(Rows of pointing data)
______________________________
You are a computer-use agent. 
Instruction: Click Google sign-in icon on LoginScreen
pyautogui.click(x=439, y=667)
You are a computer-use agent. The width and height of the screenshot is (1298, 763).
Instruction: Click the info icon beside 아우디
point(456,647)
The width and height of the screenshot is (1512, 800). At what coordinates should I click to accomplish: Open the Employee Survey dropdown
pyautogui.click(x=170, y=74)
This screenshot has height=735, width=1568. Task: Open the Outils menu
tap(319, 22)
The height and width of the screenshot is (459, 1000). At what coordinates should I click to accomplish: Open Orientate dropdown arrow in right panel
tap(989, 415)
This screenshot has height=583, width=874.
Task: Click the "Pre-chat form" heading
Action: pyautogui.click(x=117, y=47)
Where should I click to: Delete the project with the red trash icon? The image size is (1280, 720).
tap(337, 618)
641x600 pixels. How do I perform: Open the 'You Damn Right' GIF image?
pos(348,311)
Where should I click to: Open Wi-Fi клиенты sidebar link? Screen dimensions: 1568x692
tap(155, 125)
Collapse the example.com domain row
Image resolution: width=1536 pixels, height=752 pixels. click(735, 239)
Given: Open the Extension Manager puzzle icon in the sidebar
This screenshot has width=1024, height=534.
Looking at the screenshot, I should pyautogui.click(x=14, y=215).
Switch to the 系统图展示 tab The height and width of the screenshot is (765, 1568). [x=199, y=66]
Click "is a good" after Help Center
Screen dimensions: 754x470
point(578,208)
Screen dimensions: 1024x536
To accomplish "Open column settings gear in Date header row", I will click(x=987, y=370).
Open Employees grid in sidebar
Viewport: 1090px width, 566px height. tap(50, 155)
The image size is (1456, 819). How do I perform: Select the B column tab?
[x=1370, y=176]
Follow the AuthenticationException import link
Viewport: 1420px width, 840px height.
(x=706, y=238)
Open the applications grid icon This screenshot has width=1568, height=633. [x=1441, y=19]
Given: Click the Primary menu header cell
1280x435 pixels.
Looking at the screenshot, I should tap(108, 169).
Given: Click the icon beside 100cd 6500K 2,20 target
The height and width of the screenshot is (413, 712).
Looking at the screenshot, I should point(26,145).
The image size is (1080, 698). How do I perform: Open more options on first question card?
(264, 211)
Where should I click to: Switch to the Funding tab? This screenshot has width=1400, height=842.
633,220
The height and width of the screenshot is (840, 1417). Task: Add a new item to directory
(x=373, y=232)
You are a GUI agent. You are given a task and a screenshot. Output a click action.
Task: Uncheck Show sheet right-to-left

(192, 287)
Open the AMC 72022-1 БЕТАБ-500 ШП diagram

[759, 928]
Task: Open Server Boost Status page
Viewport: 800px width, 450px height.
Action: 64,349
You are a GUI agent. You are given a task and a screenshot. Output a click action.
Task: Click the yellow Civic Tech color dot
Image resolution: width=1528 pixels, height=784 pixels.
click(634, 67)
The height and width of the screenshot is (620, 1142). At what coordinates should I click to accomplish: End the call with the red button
______________________________
Work to complete: Convert the lines starting at the one that contains "The width and height of the screenshot is (1512, 800)." and ending at the one that contains "tap(337, 618)" into a Markdown table with two columns, Number and Text. Give each line a row number in Number and the line itself in Text, and leave out any blank lines.

Exercise output:
| Number | Text |
|---|---|
| 1 | The width and height of the screenshot is (1512, 800). At what coordinates should I click to accomplish: Open the Employee Survey dropdown |
| 2 | pyautogui.click(x=170, y=74) |
| 3 | This screenshot has height=735, width=1568. Task: Open the Outils menu |
| 4 | tap(319, 22) |
| 5 | The height and width of the screenshot is (459, 1000). At what coordinates should I click to accomplish: Open Orientate dropdown arrow in right panel |
| 6 | tap(989, 415) |
| 7 | This screenshot has height=583, width=874. |
| 8 | Task: Click the "Pre-chat form" heading |
| 9 | Action: pyautogui.click(x=117, y=47) |
| 10 | Where should I click to: Delete the project with the red trash icon? The image size is (1280, 720). |
| 11 | tap(337, 618) |